Today, a friend of mine lamented how she wished she could retire now, but can’t afford it.  Neither can I retire today, unless I can live on much less than I do now.  The conversation made me think. How ready are most of us to retire when we want to retire?

This is just a philosophy and numbers game, that can include entrepreneurial money generating ideas, lifestyle changes, investment fundamentals or all of the above for early retirement.  When you can retire is as simple as how much you save compared to how much you spend to live. 

If you now spend 100 percent (all or more) of your income, you will never be ready to retire, unless someone else provides retirement money, such as wealthy parents, social security, pension fund – notice the lotto was NOT included in the list of potential substitutes for savings.  You will need to work or generate income your whole life, if money is not set aside.

UNLESS…

If you spend 0 percent (none) of your income – maybe you live with someone else who pays for housing, food and other sundries and you can maintain this spending level; you can retire now.  Congratulations!  You do not need to continue to generate income when you spend nothing.

I do not know anyone who spends nothing, and the older we get, the more health expenses we are likely to incur, so let’s talk about how much to put away, for a real retirement plan.  Saving for retirement is relative to three simple numbers;

  1. How much is your annual take home pay?
  2. How much can you live on? 
  3. When do you want to retire?

You can figure out how much to save from each paycheck  You need to know your income after tax & other deductibles, or take-home pay.  Since W-2s are due now just look at the net pay for the year after deductions.  Consider how much you spend each year (Use your bank statements to add up how much you spend each year including all the little withdrawals and ach transactions you make.) Subtract what you spend from your take home pay…hopefully this is a positive number.  If not, see steps to debt reduction here. 

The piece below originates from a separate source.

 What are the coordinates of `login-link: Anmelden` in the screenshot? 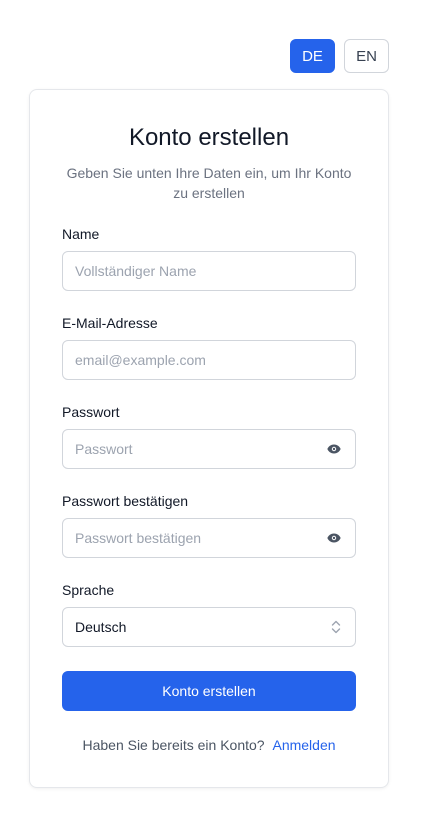 It's located at (304, 745).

When do you really want to retire?  Today’s life expectancy is on average eighty (80) years; if you want to retire at fifty-five (55) years, you will need to have at least twenty-five (25) years of funds to live on.  Take the amount today that you spend each year, without even considering the additional medical costs of the future, and multiply the number by twenty five (25).  If you are spending $60,000 per year now, you would at the minimum need to save $1.5 million.  See?  Pretty easy.  By investing or saving the money in an interest bearing account, it can grow to keep up with inflation. 

Disclaimers:

This approach ignores rising cost of living and these numbers are pessimistic on life expectancy – no one wants to run out of funds before running out of years left.  Also, your expenses today may be much lower today than in the future when you have expensive medical care or medical insurance requirements.  Happily, if you have already started a retirement account, or your employer has one set up for you through a pension fund etc., then the amount you need to contribute to it can be significantly less.  

Too convoluted?  Check out this cool retirement calculator on networthify.  And put in your numbers to figure out how to reach your retirement goals.  Be sure you include any 401K or other retirement account.

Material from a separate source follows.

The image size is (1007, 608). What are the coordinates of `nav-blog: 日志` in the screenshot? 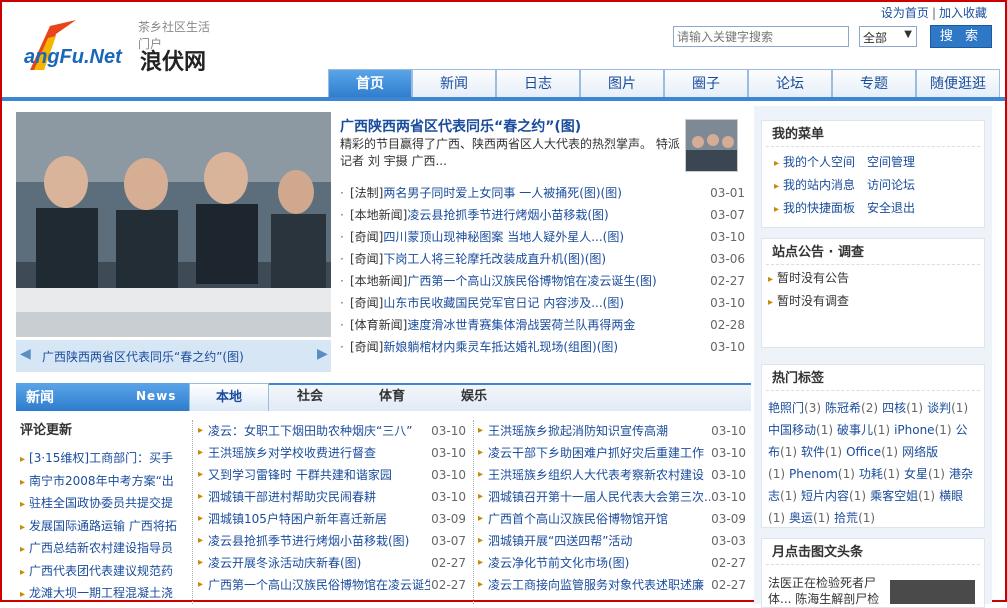 It's located at (538, 84).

Shortening the Years until Retirement, Begins with Setting Goals:

The most important piece of information to take away from this today, is to look at your future needs, set your goals and put your retirement goals in writing.  You will be 30 times more likely to reach those goals when you do that.  Be specific and include the timeline in which you want to reach your goals.

More Income Allows Faster Goal Attainment:

If the numbers look impossible to hit, then it may be time to figure out how to raise additional income.  Some become tutors, some sell unwanted items online, others get a part time job.  You know yourself best, be realistic about what you are willing to do to reach your goals and enact your retirement plan with that in mind.  You may be able to move up your retirement date if you add to the savings. 

Or Cutting Costs Can Shorten the Road to Retirement

If additional income isn’t realistic, consider cutting costs.  Find lower costs Cable provider, or dump the cable but keep the internet.  Start with putting the numbers in writing, and figure out where you can cut.  Just saving an extra $100 a month for the next ten years is $12,000 before interest is added on.  It all adds up, and before you know it, you could be there!